Work to be completed:
Copy the hashing thread from "If you want" up to and including "s: hashlib.md5(s).digest().encode('base64')[: 10])", renaming "survey_id" to "record_id" wherever it occurs.

Provided passage:
=== Begin Enclosure ===

Acquire raw data --> transform it and join it with other files --> email to end-users for review
What is the best approach?
If 'employee_id'+'customer_id'+'timestamp' is long, and you are interested in something that is unlikely to have collisions, you can replace it with a hash. The range and quality of the hash will determine the probability of collisions. Perhaps the simplest is to use the builtin hash. Assuming your DataFrame is df, and the columns are strings, this is
(df.employee_id + df.customer_id + df.timestamp).apply(hash)
If you want greater control of the size and collision probability, see this piece on non-crypotgraphic hash functions in Python.
Edit
Building on an answer to this question, you could build 10-character hashes like this:
import hashlib
df['survey_id'] = (df.employee_id + df.customer_id + df.timestamp).apply(
lambda s: hashlib.md5(s).digest().encode('base64')[: 10])
If anyone is looking for a modularized function, save this into a file for use where needed. (for Pandas DataFrames)
df is your dataframe, columns is a list of columns to hash over, and name is the name of your new column with hash values.
Returns a copy of the original dataframe with a new column containing the hash of each row.

=== End Enclosure ===

Dataset section:
=== Begin Enclosure ===

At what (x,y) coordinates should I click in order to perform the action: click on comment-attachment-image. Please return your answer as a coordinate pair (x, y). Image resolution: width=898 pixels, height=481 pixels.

=== End Enclosure ===

Problem solution:
If you want greater control of the size and collision probability, see this piece on non-crypotgraphic hash functions in Python.
Edit
Building on an answer to this question, you could build 10-character hashes like this:
import hashlib
df['record_id'] = (df.employee_id + df.customer_id + df.timestamp).apply(
lambda s: hashlib.md5(s).digest().encode('base64')[: 10])